Search term "Given": copy each line of the records that contains it.

Stored records
_ _ _ _

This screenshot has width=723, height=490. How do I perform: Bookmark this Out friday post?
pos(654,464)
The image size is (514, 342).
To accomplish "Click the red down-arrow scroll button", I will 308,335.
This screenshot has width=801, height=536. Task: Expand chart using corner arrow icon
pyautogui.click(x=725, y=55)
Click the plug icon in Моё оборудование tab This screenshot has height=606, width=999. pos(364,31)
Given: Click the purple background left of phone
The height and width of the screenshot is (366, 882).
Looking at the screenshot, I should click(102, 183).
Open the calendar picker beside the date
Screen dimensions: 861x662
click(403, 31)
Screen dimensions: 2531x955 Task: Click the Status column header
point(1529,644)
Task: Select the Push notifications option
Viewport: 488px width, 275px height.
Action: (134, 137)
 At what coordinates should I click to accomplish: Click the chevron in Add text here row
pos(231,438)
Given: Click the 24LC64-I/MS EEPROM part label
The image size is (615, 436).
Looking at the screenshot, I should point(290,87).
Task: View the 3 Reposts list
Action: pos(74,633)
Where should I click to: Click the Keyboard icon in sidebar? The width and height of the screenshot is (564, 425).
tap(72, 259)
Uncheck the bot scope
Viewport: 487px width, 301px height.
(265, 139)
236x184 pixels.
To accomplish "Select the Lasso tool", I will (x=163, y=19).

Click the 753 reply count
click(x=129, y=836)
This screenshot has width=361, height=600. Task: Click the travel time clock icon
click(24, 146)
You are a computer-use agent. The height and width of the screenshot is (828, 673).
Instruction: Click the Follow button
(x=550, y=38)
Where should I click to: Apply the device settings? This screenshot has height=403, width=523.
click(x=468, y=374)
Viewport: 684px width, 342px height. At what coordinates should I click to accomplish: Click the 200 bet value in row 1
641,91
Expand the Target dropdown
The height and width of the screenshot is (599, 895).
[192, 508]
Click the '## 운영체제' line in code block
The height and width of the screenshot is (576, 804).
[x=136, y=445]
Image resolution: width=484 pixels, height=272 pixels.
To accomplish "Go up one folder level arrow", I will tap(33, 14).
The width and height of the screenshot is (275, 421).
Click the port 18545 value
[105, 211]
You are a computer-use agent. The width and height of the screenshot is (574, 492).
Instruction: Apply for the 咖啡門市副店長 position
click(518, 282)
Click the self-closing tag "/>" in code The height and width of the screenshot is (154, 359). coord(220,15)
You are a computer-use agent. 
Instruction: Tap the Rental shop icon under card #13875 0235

_ _ _ _

● TASK ANSWER:
Given: Click the purple background left of phone
Given: Click the 24LC64-I/MS EEPROM part label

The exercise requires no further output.